There's no way she was redecorating that whole time (or at all possibly imo). I also agree his parents should have been prosecuted for neglect. They obviously saw him very little in all that time, poor mite, and his mum didn't check how he was when she saw him for all of 20 mins. She abandoned him for weeks, and I agree she knew that he wasn't being treated with loving care and attention (although I don't think she knew he was being phyically abused).

I don't understand why anyone would want to batter a child to death Poor boy, RIP.

sarah293 · 27/03/2010 07:37

This reply has been deleted

Message withdrawn

LadyBiscuit · 27/03/2010 08:04

I agree with Riven

MrsSawdust · 27/03/2010 08:58

Riven, I don't think it's the same thing at all. For one thing, although you have asked for help, you haven't abandoned your children (or sent them to a filthy hovel to be looked after by a teenager.) Even if you were to take such an extreme measure, you would, I'm sure, keep up regular contact with your dc. (more than 20mins once a week)

Nor does this compare with a nanny who kills. Nannies are employed to look after a child in the parents' home, therefore the child is living with the parents, has regular contact with them, the parents doing some of the childcare themselves when the nanny isn't working. That isn't neglect.

I appreciate that the mother in this case wasn't in a position to employ a nanny, and was probably desperate for help. But to send her son to that hovel, and not even check on him regularly or take more notice of his disturbed emotional state that last time she did see him - surely that's neglect?

ToccataAndFudge · 27/03/2010 09:18

unexplained bruise on ear, clinging to mum, does't sound all that unusual for a 3yr old child does it?

I think it's very difficult in this story to deduce too much about the mother seen as though the news articles are about the perpetrators of this awful incident.

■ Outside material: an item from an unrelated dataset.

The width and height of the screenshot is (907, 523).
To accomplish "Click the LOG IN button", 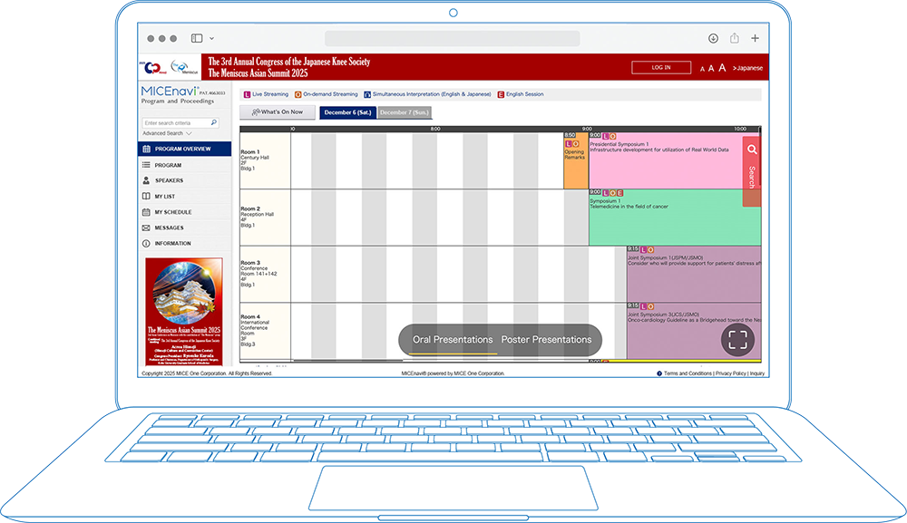I will coord(661,67).
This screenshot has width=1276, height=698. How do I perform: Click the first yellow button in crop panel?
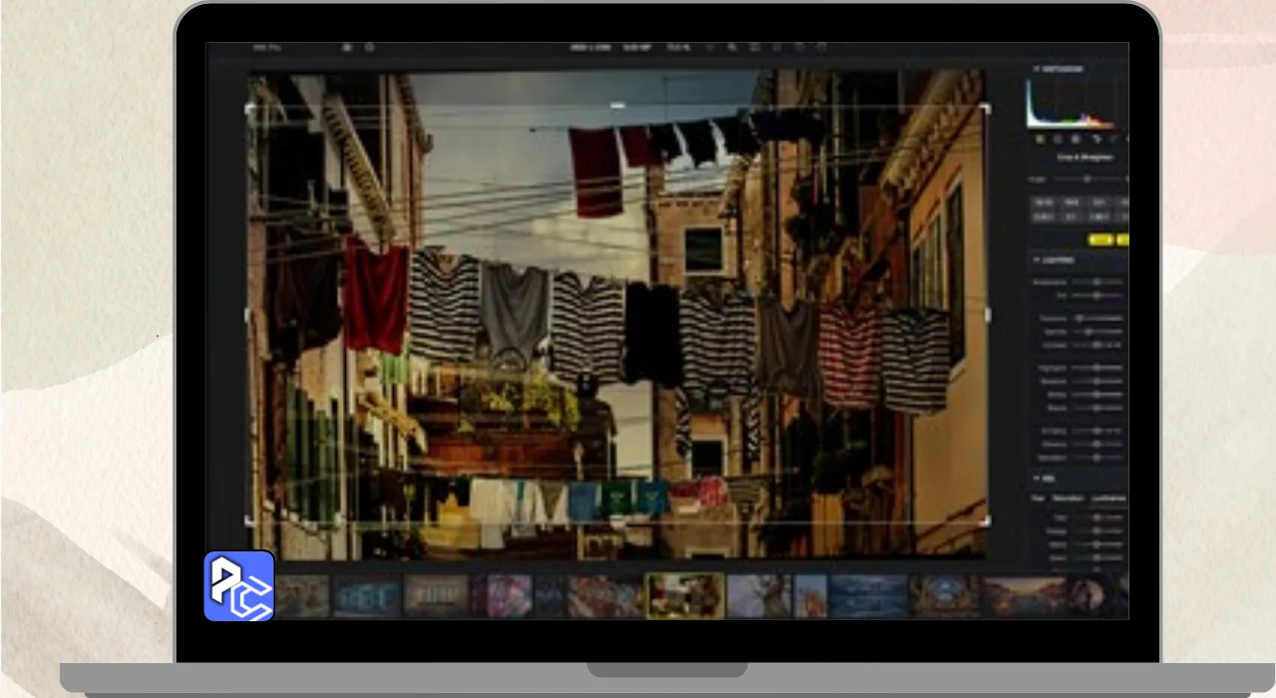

I would assume (could be wrong) that when he died the mothers conduct was looked into and it was decided that there were no real grounds for prosecution for neglect, she left him with someone she knew (I think the state of the house is somewhat irrelevant although admittedly it's not pleasant), ok she didn't see him for 4 days, but you know what 2yrs ago when I wasn't coping I think in all honestly someone could have taken my children for 4 days and I think I'd just have been mighty relieved and quite possibly not gone to see them either.

ImSoNotTelling · 27/03/2010 09:31

Agree with riven.

The mother wasn't coping so she asked a close relative to look after the child.

People who are assuming that the mother knew that something was wrong and sent the child there anyway are assuming rather a lot IMO.

Children sometimes get clingy when they go to nursery - the parents don't normally assume that this is because they are being abused and might be murdered any second. They assume it is normal toddler behaviour. Why should the mother have thought differently to what thousands of other mummies every week think?